(Dataset entries)

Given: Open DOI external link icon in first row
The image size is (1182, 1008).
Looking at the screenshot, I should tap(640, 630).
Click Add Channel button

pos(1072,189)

Work order: Repeat the records above exactly, leaving none out.

The completed task:
Given: Open DOI external link icon in first row
The image size is (1182, 1008).
Looking at the screenshot, I should tap(640, 630).
Click Add Channel button

pos(1072,189)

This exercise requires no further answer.